-- START OF Excerpted text --

The European Commission’s Digital Omnibus Regulation Proposal represents a major attempt to streamline and rationalise Europe’s increasingly complex digital regulatory landscape. This column argues, however, that simplifying regulation in the absence of functioning digital markets risks entrenching the power of the largest digital platforms and weakening Europeans’ already limited control over their data. To create digital markets, consumers must be empowered with effective control over key personal data and the ability to negotiate terms of use of these data.

The European Commission’s Digital Omnibus Regulation Proposal represents a major attempt to streamline and rationalise Europe’s increasingly complex digital regulatory landscape. After a decade of rapid expansion – the General Data Protection Regulation (GDPR), the Digital Services Act (DSA), the Digital Markets Act (DMA), the Data Governance Act (DGA), the Data Act, the Network and Information Systems Directive 2 (NIS2) – there is a widely shared view that the acquis has become too fragmented, too difficult to navigate, and increasingly costly for innovators and smaller firms. Regulatory simplification is therefore an understandable and legitimate goal.

-- END OF Excerpted text --

Tasks for this exercise -
- 1) Render this sentence from the column on the Digital Omnibus proposal in French: "Regulatory simplification is therefore an understandable and legitimate goal."
- 2) Please carry on the column about the Digital Omnibus proposal from its last sentence, in the same tone and style.

-- START OF Supplied information --

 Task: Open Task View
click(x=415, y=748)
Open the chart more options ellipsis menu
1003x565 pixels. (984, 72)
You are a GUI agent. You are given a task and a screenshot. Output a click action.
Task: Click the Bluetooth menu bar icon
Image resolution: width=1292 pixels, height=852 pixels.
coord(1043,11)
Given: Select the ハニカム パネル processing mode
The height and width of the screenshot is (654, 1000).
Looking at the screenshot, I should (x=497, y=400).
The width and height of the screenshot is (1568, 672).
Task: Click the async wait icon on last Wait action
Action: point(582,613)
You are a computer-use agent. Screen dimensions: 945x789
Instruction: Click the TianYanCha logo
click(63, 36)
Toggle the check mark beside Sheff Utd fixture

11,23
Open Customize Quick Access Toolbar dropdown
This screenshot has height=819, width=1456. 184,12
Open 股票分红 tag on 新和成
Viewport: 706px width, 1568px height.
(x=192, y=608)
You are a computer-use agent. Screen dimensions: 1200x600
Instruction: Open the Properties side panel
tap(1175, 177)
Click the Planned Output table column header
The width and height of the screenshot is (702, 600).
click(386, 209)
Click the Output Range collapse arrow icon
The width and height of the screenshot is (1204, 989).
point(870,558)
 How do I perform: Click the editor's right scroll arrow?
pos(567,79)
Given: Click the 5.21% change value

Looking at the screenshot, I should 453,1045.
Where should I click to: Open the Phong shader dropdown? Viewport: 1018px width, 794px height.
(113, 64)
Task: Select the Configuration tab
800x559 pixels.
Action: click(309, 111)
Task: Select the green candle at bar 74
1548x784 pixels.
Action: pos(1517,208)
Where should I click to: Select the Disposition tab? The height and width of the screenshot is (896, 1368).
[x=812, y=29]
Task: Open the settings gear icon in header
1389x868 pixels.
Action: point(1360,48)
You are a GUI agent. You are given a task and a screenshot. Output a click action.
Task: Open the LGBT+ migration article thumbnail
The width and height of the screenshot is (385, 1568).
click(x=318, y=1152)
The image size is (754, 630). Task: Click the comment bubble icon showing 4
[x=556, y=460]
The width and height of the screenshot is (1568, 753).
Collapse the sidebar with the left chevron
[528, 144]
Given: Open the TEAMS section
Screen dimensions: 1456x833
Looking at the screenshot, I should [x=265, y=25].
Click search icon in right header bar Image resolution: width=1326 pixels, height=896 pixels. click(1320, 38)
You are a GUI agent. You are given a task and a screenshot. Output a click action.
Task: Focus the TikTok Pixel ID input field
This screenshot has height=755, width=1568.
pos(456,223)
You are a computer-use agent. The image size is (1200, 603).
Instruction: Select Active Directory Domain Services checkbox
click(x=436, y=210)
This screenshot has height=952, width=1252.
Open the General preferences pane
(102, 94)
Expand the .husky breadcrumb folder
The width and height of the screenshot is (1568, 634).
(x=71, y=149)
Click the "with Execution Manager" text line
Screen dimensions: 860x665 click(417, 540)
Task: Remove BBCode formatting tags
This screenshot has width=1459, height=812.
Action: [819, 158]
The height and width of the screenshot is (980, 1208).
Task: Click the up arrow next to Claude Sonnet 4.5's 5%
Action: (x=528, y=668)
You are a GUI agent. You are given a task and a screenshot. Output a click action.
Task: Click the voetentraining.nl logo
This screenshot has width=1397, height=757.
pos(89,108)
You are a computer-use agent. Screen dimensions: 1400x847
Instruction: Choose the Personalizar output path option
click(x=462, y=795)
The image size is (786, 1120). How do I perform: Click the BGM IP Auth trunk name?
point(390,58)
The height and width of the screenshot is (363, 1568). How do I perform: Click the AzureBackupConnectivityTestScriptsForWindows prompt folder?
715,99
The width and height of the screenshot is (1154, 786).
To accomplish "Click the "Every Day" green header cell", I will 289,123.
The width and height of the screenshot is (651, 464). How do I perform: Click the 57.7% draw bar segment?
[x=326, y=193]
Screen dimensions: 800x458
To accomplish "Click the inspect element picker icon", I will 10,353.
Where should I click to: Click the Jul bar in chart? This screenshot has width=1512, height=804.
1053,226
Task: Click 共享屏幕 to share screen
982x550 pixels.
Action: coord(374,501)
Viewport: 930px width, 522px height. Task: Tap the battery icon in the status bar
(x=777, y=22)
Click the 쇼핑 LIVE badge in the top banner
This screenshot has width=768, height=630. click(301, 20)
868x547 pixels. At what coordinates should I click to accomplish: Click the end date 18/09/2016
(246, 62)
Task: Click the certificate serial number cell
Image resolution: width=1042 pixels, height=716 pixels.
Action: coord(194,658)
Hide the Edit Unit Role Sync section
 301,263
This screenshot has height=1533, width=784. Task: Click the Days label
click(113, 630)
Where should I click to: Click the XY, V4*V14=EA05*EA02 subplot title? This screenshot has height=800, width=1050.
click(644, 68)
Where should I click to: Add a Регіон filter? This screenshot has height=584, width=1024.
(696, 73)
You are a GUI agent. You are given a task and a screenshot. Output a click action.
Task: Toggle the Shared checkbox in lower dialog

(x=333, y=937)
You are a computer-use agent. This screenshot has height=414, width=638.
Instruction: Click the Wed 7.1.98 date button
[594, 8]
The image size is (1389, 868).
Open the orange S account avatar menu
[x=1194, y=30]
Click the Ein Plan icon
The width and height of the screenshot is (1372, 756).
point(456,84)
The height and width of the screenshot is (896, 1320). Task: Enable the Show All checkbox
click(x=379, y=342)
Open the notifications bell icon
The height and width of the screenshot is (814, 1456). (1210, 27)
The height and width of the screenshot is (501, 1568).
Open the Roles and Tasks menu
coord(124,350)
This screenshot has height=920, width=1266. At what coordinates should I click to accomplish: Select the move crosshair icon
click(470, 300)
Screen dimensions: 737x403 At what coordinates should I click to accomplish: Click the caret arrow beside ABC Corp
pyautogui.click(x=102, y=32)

-- END OF Supplied information --

Responses by task -
- 1) La simplification réglementaire est donc un objectif compréhensible et légitime.

- 2)
But in its effort to streamline this landscape, the Commission has created a serious political and legal problem. Civil society groups, including the European Digital Rights network EDRi, warn that the Omnibus would roll back core digital rights and protections, potentially triggering future challenges before the Court of Justice of the European Union. The European Ombudsman has already highlighted “procedural shortcomings” in the Commission’s suggested legislative amendments (Gross 2025).

For a policy package meant to increase trust, harmonisation, and innovation, appearing to reduce the rights of EU citizens is an unfortunate and damaging outcome.

The problem is not simplification per se. The problem is simplification in the absence of functioning digital markets – markets in which consumers have meaningful control over their personal data and can exercise agency over how digital services use it. Without such markets, simplification risks reinforcing a structural imbalance that already defines the digital economy.

But there is a middle ground, one that promotes simplification of digital regulations and strengthens EU citizens’ digital rights. We articulate this middle ground in our ‘Innovation in the Digital Economy Architecture’ (IDEA) proposal (Twomey et al. 2025).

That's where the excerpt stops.